Monday, May 21, 2012

Japan House: An American Made, Distinctly Japanese Landmark

"Japan House" - Final 1969 design sketch by Junzo Yoshimura.

Japan Society's building was selected as one of 40 New York City landmarks competing for restoration grants from American Express and the National Trust for Historic Preservation. With voting ending today, we offer a virtual tour of the building.

In 1969, when then Japan Society President John D. Rockefeller 3rd and Japanese Foreign Minister Kiichi Aichi broke ground for the construction of Japan Society's building, did they have any concept of what an enduring and important addition it was to New York City's cultural landscape?

Since the building--then called "Japan House"--opened to the public on September 13, 1971, it has been a hub connecting the people and issues between the U.S., Japan and the world, as well as a singular architectural gem embodying the Society's founding ideals.

Recently named New York City’s youngest landmark, the building was designed by Junzo Yoshimura and George Shimamoto as the first permanent Japanese modernist building in New York.

According to the book Japan Society: Celebrating a Century, 1907-2007, “the chief appeal of the building lay in its distinctively Japanese feeling, but this effect, remarkably, had been accomplished almost entirely with American materials.” In a recent visit, Urban Gardens echoed this fact, calling the building:
a flat black modern reinforced concrete "bento box" filled with a delicious blend of creativity, culture and education–all existing above and below a serene interior Japanese style garden space… Yoshimura’s design has been described as a modern rendition of an 18th century elegant Kyoto inn. Known for infusing traditional Japanese elements into his modern works, the architect blended a Japanese sensibility with contemporary local materials.
Photo: Robin Plaskoff Horton, Urban Gardens. Via.
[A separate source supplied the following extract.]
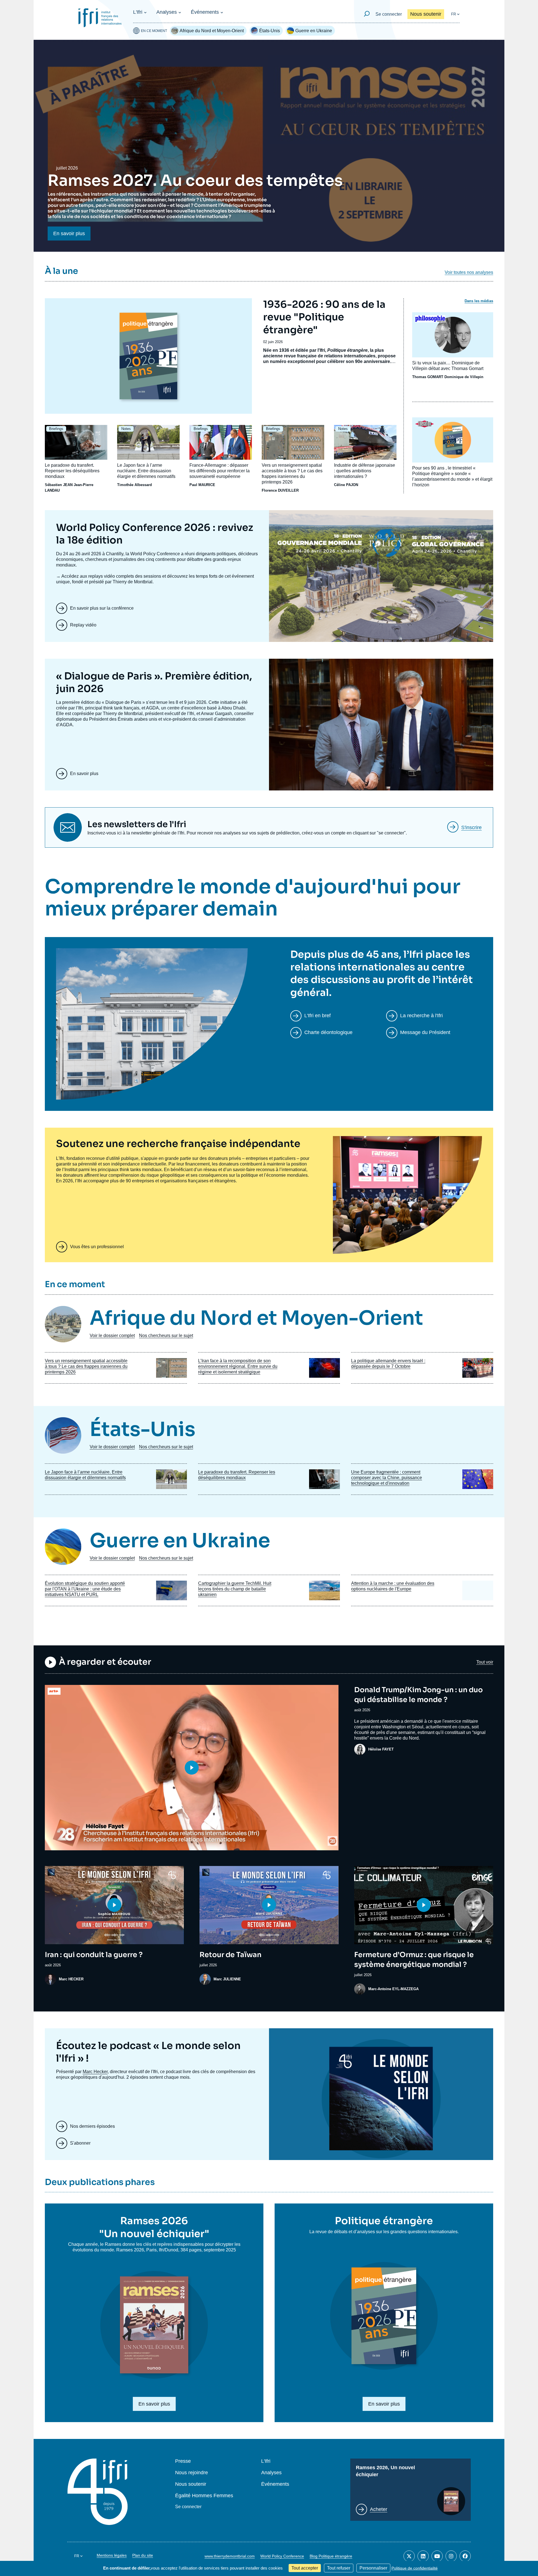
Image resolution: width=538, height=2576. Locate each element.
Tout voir (484, 1662)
Standing five stories tall, the building’s slate gray exterior and metal railings evoke modern Japan’s streamlined architectural prowess. The long metal rails running vertically up the building’s façade are reminiscent of amado, storm windows that are used for protection during typhoons.

The slanted fence at the base of the building is a modernist play on komayose (aka komadome or inufusegi)—an Edo period urban housing design element to keep horses and dogs away from the home and to enhance the privacy of the living room area, typically at the front of the house. The bottom of Japan Society's komayose extends one meter from the building—the traditional distance that a komayose stood away from a home. By the 18th century, komayose were widely used and were most often associated with posh machiya, structures which combined an artisan’s or merchant’s residence with their shop, encompassing manufacturing, office and retail space in one location.
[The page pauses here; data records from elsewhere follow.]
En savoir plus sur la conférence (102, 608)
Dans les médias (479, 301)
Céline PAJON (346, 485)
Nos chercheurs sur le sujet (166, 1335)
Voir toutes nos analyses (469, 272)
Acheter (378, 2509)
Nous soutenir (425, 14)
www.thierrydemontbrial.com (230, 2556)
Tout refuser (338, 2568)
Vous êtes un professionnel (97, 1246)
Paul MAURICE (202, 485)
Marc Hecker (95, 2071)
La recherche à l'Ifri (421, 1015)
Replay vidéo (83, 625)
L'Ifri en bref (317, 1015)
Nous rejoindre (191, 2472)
Indoor bamboo garden and waterfall. Photo by Peter Aaron/Esto.

Upon entering Japan Society’s building the cool, gunmetal slate tiles from the exterior carry through the interior, and cover the lobby walls to the cement ceiling. The wooden slats in the ceiling were initially made from hinoki, or Japanese cypress, so when lights heated up the slats, the cypress aroma would fill the building. The cypress has since been coated with flame retardant, which also masks the scent of the wood.

The slate and cement in the lobby is the perfect sound conductor for the indoor waterfall, allowing a gentle white noise rush to echo throughout the building. The waterfall paired with our indoor bamboo garden is such a unique element that it is frequently featured on television and in films most recently for episodes of Gossip Girl and White Collar.

The waterfall was not an original design element in Yoshimura’s drawings. From 1971 until a major renovation that lasted from 1995 to 1997, the area where the waterfall is now was an outdoor sculpture garden.

Architectural rendering of renovations in the 90s.

The renovation also added some other functional spaces to Japan Society—a fifth floor for additional office space, and the second floor of the building was converted into more usable Gallery space. In the original building configuration, only the South Gallery was intended for Gallery use. The North Gallery (the part of the Gallery directly in front of you when you climb the stairs) was originally used as meeting spaces that were available for public rentals. Those rooms were situated with views down onto the pond in the lobby. When Japan House first opened to the public, the lack of contrast between the slate and the stillness of the water confused some patrons, causing them to stumble into the pond because they thought it was a solid surface. There is now a low railing to protect people.

Other, more subtle touches of Japanese décor and design can be seen throughout the building, from the the large river rocks by the entryway to the shoji window and wall treatments in the lobby and on the second floor.

One wonderfully restful feature in the lobby is an original conoid bench by famed woodworker George Nakashima. The arresting work of art is available for anyone wishing to sit and absorb the beauty of Japanese art, architecture and design.